The album starts to lose focus with the songs "Footwork" and "Get Bitches", as Guilty becomes redundant with the subject matter, with these cuts falling way short in substance. But he gets right back in his zone with the Madlib helmed "Pigs", a song that seems to be inspired by the Black Panther movement. It is the familiar story of a young black man stating his tiresome frustration with police corruption, all while putting on his bulletproof vest.
This album also showcases the talents of the new wave maestros out of the D, with producer/rapper Black Milk putting his unique stamp on the track "The Real Me". This song should be an anthem for every rapper to just be themselves, even if you are not a dope boy, or have not been shot 50 times. Guilty spits the truth on this song simple and clear, ("Many bloodstains paint the Ave., Makes you wonder what choice we have, I choose not to take that path, I ain't tryna feel the D.E.A.'s wrath").
Many rapper's today talk about the grind, but they just use the word as a popular catchphrase in urban pop culture. For a MC like Guilty Simpson, the grind is as common in his vocabulary as the words yes and no. Ode to the Ghetto is an abundant, compelling album full of funny anecdotes and bleak narratives that all come together to sum up ghetto life. Guilty comes off as a crowning hybrid of Ice Cube's frantic idioms and The Notorious B.I.G.'s unruffled colloquies, as he lays out the joys and pains of coming up in his city. He can draw you in and make you relate to his story, even if you have never seen a liquor store or storefront church in your life.

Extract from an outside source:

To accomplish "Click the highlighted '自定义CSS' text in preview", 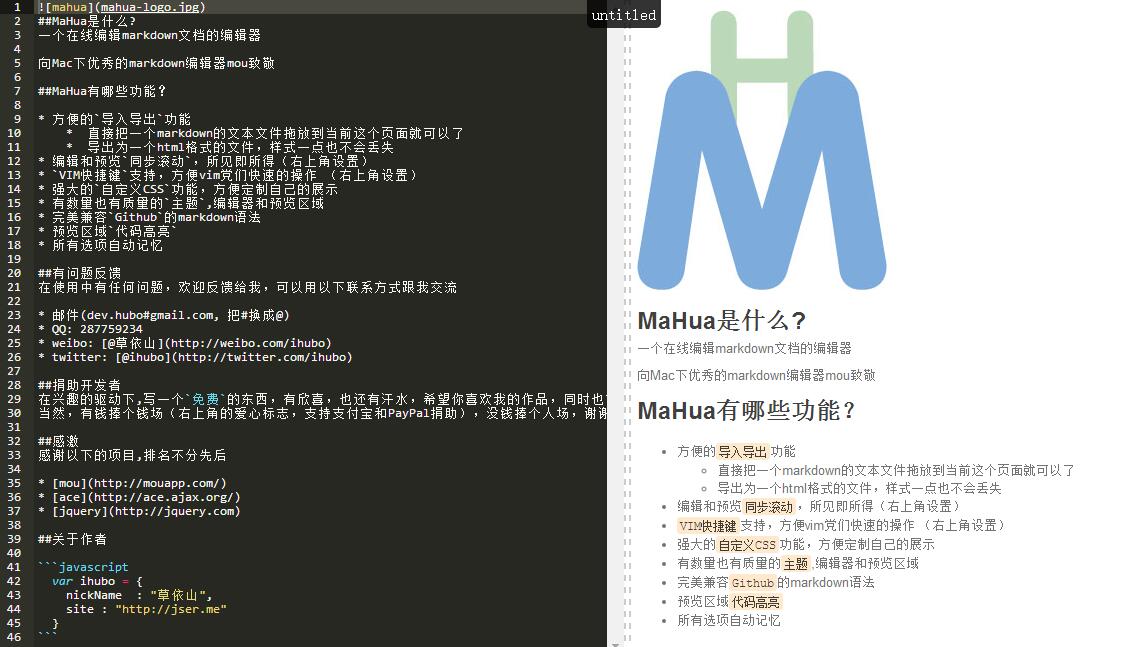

There will probably be several people that praise, reward and award the work that is Ode to the Ghetto, but no approval can be more important and satisfying to Guilty than that of Mr. Dilla, as his early co-sign of his talent is now coming to fruition. Let's hope that Jay Dee is banging on his MPC in that eternal blue sky right now, looking to cook up some more heat for Guilty's next album.